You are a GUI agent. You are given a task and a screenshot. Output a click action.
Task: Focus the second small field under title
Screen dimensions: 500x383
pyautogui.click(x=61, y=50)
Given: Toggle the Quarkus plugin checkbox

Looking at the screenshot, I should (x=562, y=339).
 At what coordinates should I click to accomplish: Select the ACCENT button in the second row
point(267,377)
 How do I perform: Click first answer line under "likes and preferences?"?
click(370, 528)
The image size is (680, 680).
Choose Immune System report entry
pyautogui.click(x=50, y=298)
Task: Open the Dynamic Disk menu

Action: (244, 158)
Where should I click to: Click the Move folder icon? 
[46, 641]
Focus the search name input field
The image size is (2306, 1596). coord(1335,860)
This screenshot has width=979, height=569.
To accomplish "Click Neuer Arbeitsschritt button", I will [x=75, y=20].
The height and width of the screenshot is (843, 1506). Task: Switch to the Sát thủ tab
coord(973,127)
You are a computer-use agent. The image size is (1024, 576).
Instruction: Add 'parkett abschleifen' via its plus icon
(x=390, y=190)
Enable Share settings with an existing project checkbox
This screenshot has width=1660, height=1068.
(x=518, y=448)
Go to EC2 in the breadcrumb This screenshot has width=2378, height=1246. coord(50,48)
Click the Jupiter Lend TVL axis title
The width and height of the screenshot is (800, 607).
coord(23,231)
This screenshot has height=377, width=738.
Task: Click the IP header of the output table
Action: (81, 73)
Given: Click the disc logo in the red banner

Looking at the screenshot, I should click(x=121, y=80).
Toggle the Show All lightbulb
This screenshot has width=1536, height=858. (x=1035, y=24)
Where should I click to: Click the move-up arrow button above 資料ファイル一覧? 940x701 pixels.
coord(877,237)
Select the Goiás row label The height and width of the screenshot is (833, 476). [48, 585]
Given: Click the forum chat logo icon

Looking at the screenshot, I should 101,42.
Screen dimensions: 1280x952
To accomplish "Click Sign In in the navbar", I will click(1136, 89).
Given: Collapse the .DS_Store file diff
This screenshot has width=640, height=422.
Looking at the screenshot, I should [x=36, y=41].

__________________________________________________

Rewrite the data above so that every "Given:" becomes "Goal:", with everything else left unchanged.

- Correct response -
You are a GUI agent. You are given a task and a screenshot. Output a click action.
Task: Focus the second small field under title
Screen dimensions: 500x383
pyautogui.click(x=61, y=50)
Goal: Toggle the Quarkus plugin checkbox

Looking at the screenshot, I should (x=562, y=339).
 At what coordinates should I click to accomplish: Select the ACCENT button in the second row
point(267,377)
 How do I perform: Click first answer line under "likes and preferences?"?
click(370, 528)
The image size is (680, 680).
Choose Immune System report entry
pyautogui.click(x=50, y=298)
Task: Open the Dynamic Disk menu

Action: (244, 158)
Where should I click to: Click the Move folder icon? 
[46, 641]
Focus the search name input field
The image size is (2306, 1596). coord(1335,860)
This screenshot has width=979, height=569.
To accomplish "Click Neuer Arbeitsschritt button", I will [x=75, y=20].
The height and width of the screenshot is (843, 1506). Task: Switch to the Sát thủ tab
coord(973,127)
You are a computer-use agent. The image size is (1024, 576).
Instruction: Add 'parkett abschleifen' via its plus icon
(x=390, y=190)
Enable Share settings with an existing project checkbox
This screenshot has width=1660, height=1068.
(x=518, y=448)
Go to EC2 in the breadcrumb This screenshot has width=2378, height=1246. coord(50,48)
Click the Jupiter Lend TVL axis title
The width and height of the screenshot is (800, 607).
coord(23,231)
This screenshot has height=377, width=738.
Task: Click the IP header of the output table
Action: (81, 73)
Goal: Click the disc logo in the red banner

Looking at the screenshot, I should click(x=121, y=80).
Toggle the Show All lightbulb
This screenshot has width=1536, height=858. (x=1035, y=24)
Where should I click to: Click the move-up arrow button above 資料ファイル一覧? 940x701 pixels.
coord(877,237)
Select the Goiás row label The height and width of the screenshot is (833, 476). [48, 585]
Goal: Click the forum chat logo icon

Looking at the screenshot, I should 101,42.
Screen dimensions: 1280x952
To accomplish "Click Sign In in the navbar", I will click(1136, 89).
Goal: Collapse the .DS_Store file diff
This screenshot has width=640, height=422.
Looking at the screenshot, I should [x=36, y=41].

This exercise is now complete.